Texto proporcionado:
-=-=-

Qué larga se nos está haciendo la primavera a los aficionados del Sevilla Fútbol Club. El viernes pasado no pude acompañar a Jul y Gan al Ramón Sánchez-Pizjuán porque tocaba presentación de mi último trabajo literario en una librería de dueño bético (de esos a los que no les gusta el fútbol, o sea, de la mayoría) no muy lejana a nuestro estadio.

Jul y Gan pasaron de mí y se fueron a ver el partido del Sevilla Fútbol Club. A ellos la literatura se la pela, y yo me quedé huérfano, aunque bien acompañado por la escritora argentina Silvia Tocco, con la que compartía escritura en esta ocasión, en una nueva comunidad palanganoargentina que tanto se ha repetido esta temporada. Mientras aguardábamos el inicio vimos cómo los aparcamientos se poblaban de aficionados con bufanda roja. Por un momento me atrapó la tristeza de no poder acompañar al equipo. Afortunadamente, lo que vivimos después mereció la pena.

A la salida de la presentación, que fue maravillosa, por cierto, y por lo que me cuentan, infinitamente más emocionante que el encuentro del Sevilla Fútbol Club, nos tomamos unas cervezas con la felicidad de un trabajo excelente junto a la compatriota del Papu, al baile de Alba Lucera y al canto de Germana Giannini, todo un equipo multidisciplinar y multicultural que hacía honor al libro. Pero no me quedé tranquilo.

Lo primero que hice al finalizar el acto, antes incluso de firmar libros, fue preguntar cómo iba el partido. Lo vi en el móvil de una bética, que a pesar de todo aprecio. El 1-0 del descanso me alegraba, pero no me daba sosiego. Las segundas partes del Sevilla Fútbol Club son cada vez más inquietantes, por no decir más cosas en rima consonante como decepcionantes, desilusionantes o cabreantes. Podía pasar cualquier cosa, por un momento imaginé la desesperación que podría sentir cualquier aficionado ante el primer pase atrás que cualquier futbolista hiciera. Y es que a día de hoy salta la chispa ante cualquier detalle.

No me había fijado que entre la multitud que asistió a la presentación se encontraba nuestro vecino bético. Había visto de lejos a un perro muy parecido al suyo, a Hulio, amarrado a la puerta de la librería, pero una especie de careta con la forma de una copa hizo que no lo reconociese.

—Vecino, enhorabuena por tu libro—me dijo antes de abrir su ejemplar por la página de atrás para que se lo firmara.

-=-=-

Datos mostrados:
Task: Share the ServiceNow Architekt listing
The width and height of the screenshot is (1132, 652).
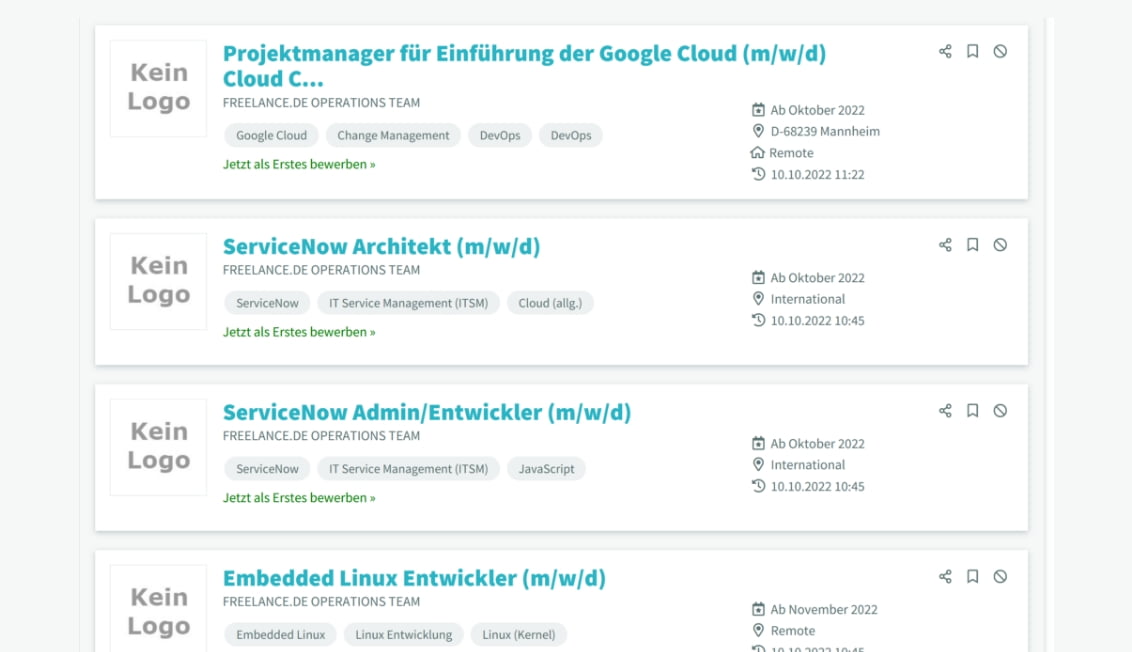Action: [x=945, y=245]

-=-=-

Encargo 1: ¿Con qué adjetivos califica el texto sobre el Sevilla las segundas partes del equipo? Enuméralos todos.
Encargo 2: Cita del texto sobre el Sevilla el fragmento comprendido entre "Lo primero que" y "ante cualquier detalle.", ambos incluidos.

Resultado final 1:
- inquietantes
- decepcionantes
- desilusionantes
- cabreantes

Resultado final 2:
Lo primero que hice al finalizar el acto, antes incluso de firmar libros, fue preguntar cómo iba el partido. Lo vi en el móvil de una bética, que a pesar de todo aprecio. El 1-0 del descanso me alegraba, pero no me daba sosiego. Las segundas partes del Sevilla Fútbol Club son cada vez más inquietantes, por no decir más cosas en rima consonante como decepcionantes, desilusionantes o cabreantes. Podía pasar cualquier cosa, por un momento imaginé la desesperación que podría sentir cualquier aficionado ante el primer pase atrás que cualquier futbolista hiciera. Y es que a día de hoy salta la chispa ante cualquier detalle.